We see, then, that when we peek behind the scenes, the decline in GDP growth doesn't extend across the board. Now let’s take a look at where the smart money is going. And please recall that commercial real estate isn’t just for real estate specialists anymore. Private equity funds and alternative lenders have been getting into the game with relish.

The recent purchase of Manhattan’s biggest apartment complex,Stuyvesant Town and Peter Cooper Village, for $5.3 billion? That was private equity giant Blackstone, along with Ivanhoe Cambridge, the real estate arm of a leading Canadian pension fund. Earlier this year, Blackstone also acquired the real estate investment trust Strategic Hotels & Resorts for $6 billion (including debt) and, along with Wells Fargo , bought out the majority of GE’s real estate holdings for $23 billion.

It isn’t just Blackstone, though. As a whole, Q3 showed the largest amount of capital ever raised in a single quarter for closed-end private real estate funds – $37.5 billion – according to Preqin, which collects data on alternative assets.

In CRE, debt accounts for a majority of the financial picture – so in addition to equity, it’s key to look at what lenders are up to on the debt side of the ledger. Most equity investors won’t put down their money without a commercial mortgage provided by banks or other lenders.

So have lenders been issuing commercial real estate loans? In sum: yes, and in spades. According to data from CRE big-data firmCrediFi Corp. (full disclosure: that’s my company), in New York City, for instance, an estimated $30.82 billion in loans were issued in the first half of this year, over $1 billion higher than the same period last year. Regulated players drive most of this lending, so if restraining regulatory changes have worked, this isn’t irrational exuberance.

Top loans provide another indication – robust lending markets in both New York and Boston saw particularly large loans issued this year for their respective markets. Bank of America extended a $1.4 billion loan for Manhattan’s MetLife building at 200 Park Ave. Credit Suisse (through its Column Financial subsidiary) made an $815 million loan for the Marriott hotel Courtyard Boston Downtown. In each of those cities, the total loan amounts for the top five loans through July of this year matched or exceeded the top five total for all of 2014.
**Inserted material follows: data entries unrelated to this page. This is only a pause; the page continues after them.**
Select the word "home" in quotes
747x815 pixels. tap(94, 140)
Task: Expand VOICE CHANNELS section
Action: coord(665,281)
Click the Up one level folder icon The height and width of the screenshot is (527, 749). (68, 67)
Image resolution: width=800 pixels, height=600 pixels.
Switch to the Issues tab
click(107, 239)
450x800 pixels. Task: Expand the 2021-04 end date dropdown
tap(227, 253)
There are also other indications that commercial real estate is not slowing down. This year has seen strong and consistent leasing demand for industrial real estate, low vacancy rates for office buildings, and rising equity and debt investment in retail, according to commercial real estate services firm CBRE.

As for the hospitality and multifamily segments, PKF Hospitality Research reported in September that the U.S. lodging industry’s per-unit return on investment rose by 14.6% over last year, and multifamily vacancy rates have fallen to their lowest level in two decades, going hand in hand with soaring rents, according to a report by Harvard’s Joint Center for Housing Studies.

So yes, there are some signs of slowing overall economic growth (though even there, keep in mind that unemployment is down and job gains went up in October). But let’s remember that it takes two to walk down the aisle toward either bliss or crisis, and CRE is on its own path… and having a pretty good time of it.